As Satan himself pithily puts it, “Which way I fly is Hell; myself am Hell…” (IV.75). Despite the fallen archangel’s lament for the loss of Heaven—for “what I was / In that bright eminence” (IV.43–44)—and the despair his inescapable Hell subjects him to, Milton’s Satan is not prepared to make amends with the Almighty; too proud to ever bend the knee, Satan rejects even the thought of atonement because repentance requires “submission; and that word / Disdain forbids me…” (IV.81–82). The point of my digression: Fox’s Lucifer follows the Miltonic-Romantic tradition if he longs for the heavenly homeland he resents being ousted from, but should he stoop to longing for the forgiveness of his “punisher” (Paradise Lost, IV.103), Lucifer will be breaking from tradition.

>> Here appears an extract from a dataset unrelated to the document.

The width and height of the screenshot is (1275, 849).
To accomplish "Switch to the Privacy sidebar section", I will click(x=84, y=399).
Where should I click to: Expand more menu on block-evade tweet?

“Favorite Son” was a more favorable episode of Lucifer, particularly in its final scenes, which presented the fallen angel at his most Byronic yet (“I’m a walking paradox”) and got the character closest to his comic book counterpart, even quoting from Vertigo’s Lucifer directly. The difference, of course, is that Fox’s Lucifer appears more a hurt (and perhaps abused) child than Mike Carey’s exiled proud Prince. In any event, “Favorite Son” showed that the Lucifer show can be more than a comically risqué police procedural with the Devil (and the accompanying hellish puns) in the mix, and it will be interesting to see how Lucifer’s character develops going forward.

 

Notes


1. This is taken nearly verbatim from the Vertigo Lucifer’s departing speech to Morpheus as he quits being the Devil and closes down Hell: “Can you imagine what it was like? Ten billion years spent providing a place for dead mortals to torture themselves? And like all masochists, they called the shots. ‘Burn me.’ ‘Freeze me.’ ‘Eat me.’ ‘Hurt me.’ And we did. Why do they blame me for all their little failings? They use my name as if I spent my entire day sitting on their shoulders, forcing them to commit acts they would otherwise find repulsive. ‘The Devil made me do it.’ I have never made one of them do anything. Never.” (Mike Carey, Lucifer: Evensong [New York: DC Comics, 2007], p. 143; cf. Neil Gaiman, The Sandman: Season of Mists [New York: DC Comics, 2010], “Episode 2.”)
2. See Mike Carey, Lucifer: Children and Monsters (New York: DC Comics, 2001), pp. 79–80.